_Questions on the material:_
A) According to the article on Keith Brown's 3D-printed sculpture, what is his current position?
B) Retype the passage of the article on Keith Brown's 3D-printed sculpture starting at "Sep 16, 2015" and ending at "or 2D forms.".
C) Condense the paragraph of the article on Keith Brown's 3D-printed sculpture that begins "For this project" into a shorter version that keeps its main facts.
+++ Given text +++
Sep 16, 2015 | By Kira

Keith Brown is one of the most renowned and foremost digital sculptors currently working, and is considered one of the earliest adopters of 3D printing technologies within the world of fine arts. His latest work utilizes the full-colour technology of Mcor 3D printers to create mind-bending 3D creations that go beyond what is possible in photographic or 2D forms.

Currently a Professor of Sculpture and Digital Technologies at the Manchester School of Art, Manchester Metropolitan University in Manchester, UK, Brown’s decades-long body of work embraces a wide range of digital technologies, including CAD modeling and 2D, 3D, and 4D representations. Through exploration, experimentation, and a strong sense of intuition, lives in the world of cyberrealism, striving to go beyond the purely physical into a realm where creativity is free of the laws of physics. “3D printing is ideal for producing meaningful works of art and scultpture that can’t be produced in any other way,” said the artist. “You can articulate geometry and form in a way that transcends physical form.”

For this project, Brown applied 2D photographic imagery onto a 3D model, forcing a juxtaposition between the two dimensions as they visually disrupt one another. In the next stage, he experimented with projecting full-colour imagery onto a digital model, capturing a TIF image of the projection, and then applying that image onto a 3D form. Finally, that model is 3D printed in collaboration with Mcor to achieve the purest, most vivid colors possible. “You can’t comprehend these objects photographically,” said the artist. “The image and object become inseperable and can only be truly experienced as a full-colour 3D print. The work could not be conceived of or manufactured by any other means.”
+++ Source data +++
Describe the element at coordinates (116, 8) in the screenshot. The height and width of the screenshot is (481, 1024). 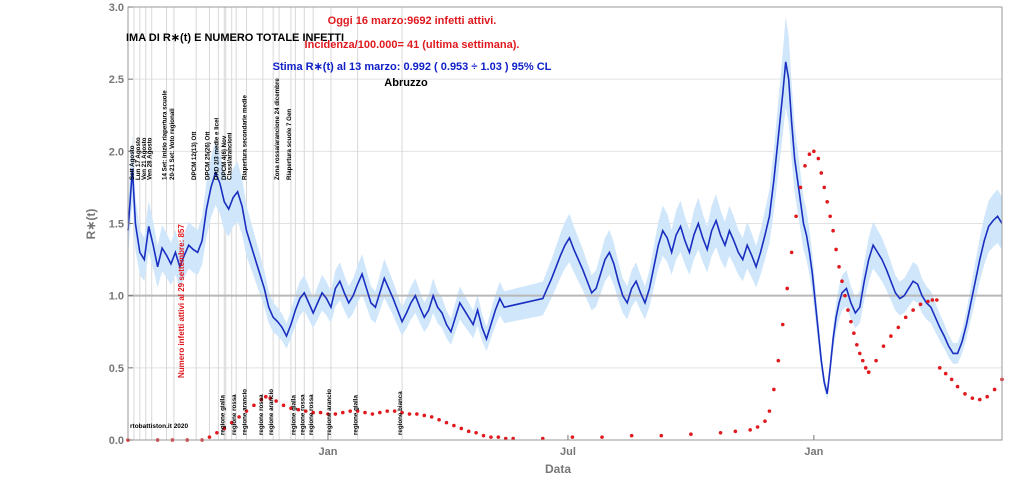
I see `y-tick-label-6: 3.0` at that location.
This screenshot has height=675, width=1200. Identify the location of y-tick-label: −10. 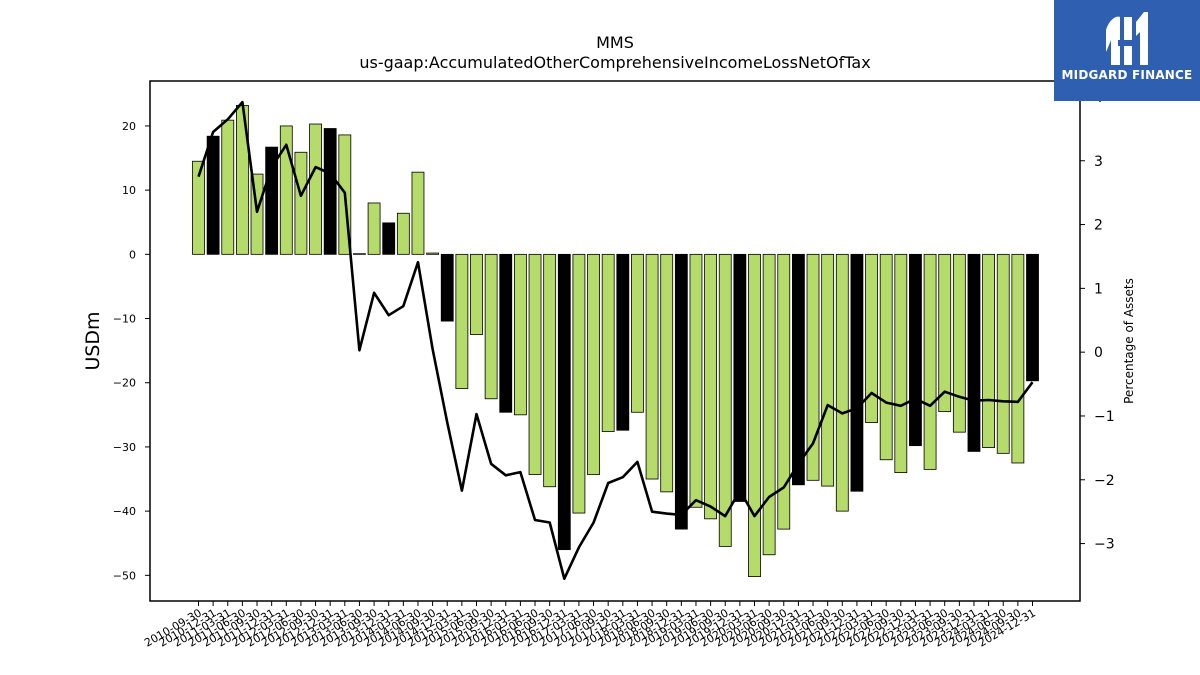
+++
_Responses in order:_
A) Professor of Sculpture and Digital Technologies at the Manchester School of Art, Manchester Metropolitan University, in Manchester, UK.

B)
Sep 16, 2015 | By Kira

Keith Brown is one of the most renowned and foremost digital sculptors currently working, and is considered one of the earliest adopters of 3D printing technologies within the world of fine arts. His latest work utilizes the full-colour technology of Mcor 3D printers to create mind-bending 3D creations that go beyond what is possible in photographic or 2D forms.

C) Brown first applied 2D photographic imagery onto a 3D model so that the two dimensions visually disrupt each other. Next he projected full-color imagery onto a digital model, captured a TIF image of the projection, and applied that image to a 3D form. That model was then 3D printed with Mcor to get the most vivid colors possible. Brown says the objects can't be grasped through photographs and can only be truly experienced as full-color 3D prints, which no other means could produce.